**SUPPLIED DATA**

========================

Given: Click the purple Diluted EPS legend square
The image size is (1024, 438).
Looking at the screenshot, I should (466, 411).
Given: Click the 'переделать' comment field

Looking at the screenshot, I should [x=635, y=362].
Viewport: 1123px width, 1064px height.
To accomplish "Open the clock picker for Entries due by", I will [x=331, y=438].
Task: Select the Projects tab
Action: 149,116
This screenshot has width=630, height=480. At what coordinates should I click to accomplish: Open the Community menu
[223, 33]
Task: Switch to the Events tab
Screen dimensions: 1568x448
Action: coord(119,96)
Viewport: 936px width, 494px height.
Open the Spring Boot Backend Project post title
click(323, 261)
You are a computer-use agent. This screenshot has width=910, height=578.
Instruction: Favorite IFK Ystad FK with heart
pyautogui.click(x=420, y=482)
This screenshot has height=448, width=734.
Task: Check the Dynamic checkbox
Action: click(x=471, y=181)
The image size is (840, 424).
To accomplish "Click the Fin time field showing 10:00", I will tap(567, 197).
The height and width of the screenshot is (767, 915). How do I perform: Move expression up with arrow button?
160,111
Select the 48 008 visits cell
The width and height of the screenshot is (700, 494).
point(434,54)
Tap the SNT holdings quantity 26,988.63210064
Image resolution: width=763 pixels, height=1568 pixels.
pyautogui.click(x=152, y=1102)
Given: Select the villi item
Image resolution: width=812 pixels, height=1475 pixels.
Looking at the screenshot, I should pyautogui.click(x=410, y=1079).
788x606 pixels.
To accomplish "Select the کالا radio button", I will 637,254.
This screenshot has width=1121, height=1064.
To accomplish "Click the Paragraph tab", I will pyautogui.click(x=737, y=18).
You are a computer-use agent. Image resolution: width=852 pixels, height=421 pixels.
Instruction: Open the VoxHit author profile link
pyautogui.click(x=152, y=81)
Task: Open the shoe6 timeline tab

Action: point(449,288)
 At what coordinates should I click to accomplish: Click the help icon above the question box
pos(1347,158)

========================

**TASK PROMPT**
Each entry should be duplicated exactly as it was given.

**OUTPUT OF THE EXERCISE**
Given: Click the purple Diluted EPS legend square
The image size is (1024, 438).
Looking at the screenshot, I should (466, 411).
Given: Click the 'переделать' comment field

Looking at the screenshot, I should [x=635, y=362].
Viewport: 1123px width, 1064px height.
To accomplish "Open the clock picker for Entries due by", I will [x=331, y=438].
Task: Select the Projects tab
Action: 149,116
This screenshot has width=630, height=480. At what coordinates should I click to accomplish: Open the Community menu
[223, 33]
Task: Switch to the Events tab
Screen dimensions: 1568x448
Action: coord(119,96)
Viewport: 936px width, 494px height.
Open the Spring Boot Backend Project post title
click(323, 261)
You are a computer-use agent. This screenshot has width=910, height=578.
Instruction: Favorite IFK Ystad FK with heart
pyautogui.click(x=420, y=482)
This screenshot has height=448, width=734.
Task: Check the Dynamic checkbox
Action: click(x=471, y=181)
The image size is (840, 424).
To accomplish "Click the Fin time field showing 10:00", I will tap(567, 197).
The height and width of the screenshot is (767, 915). How do I perform: Move expression up with arrow button?
160,111
Select the 48 008 visits cell
The width and height of the screenshot is (700, 494).
point(434,54)
Tap the SNT holdings quantity 26,988.63210064
Image resolution: width=763 pixels, height=1568 pixels.
pyautogui.click(x=152, y=1102)
Given: Select the villi item
Image resolution: width=812 pixels, height=1475 pixels.
Looking at the screenshot, I should pyautogui.click(x=410, y=1079).
788x606 pixels.
To accomplish "Select the کالا radio button", I will 637,254.
This screenshot has width=1121, height=1064.
To accomplish "Click the Paragraph tab", I will pyautogui.click(x=737, y=18).
You are a computer-use agent. Image resolution: width=852 pixels, height=421 pixels.
Instruction: Open the VoxHit author profile link
pyautogui.click(x=152, y=81)
Task: Open the shoe6 timeline tab

Action: point(449,288)
 At what coordinates should I click to accomplish: Click the help icon above the question box
pos(1347,158)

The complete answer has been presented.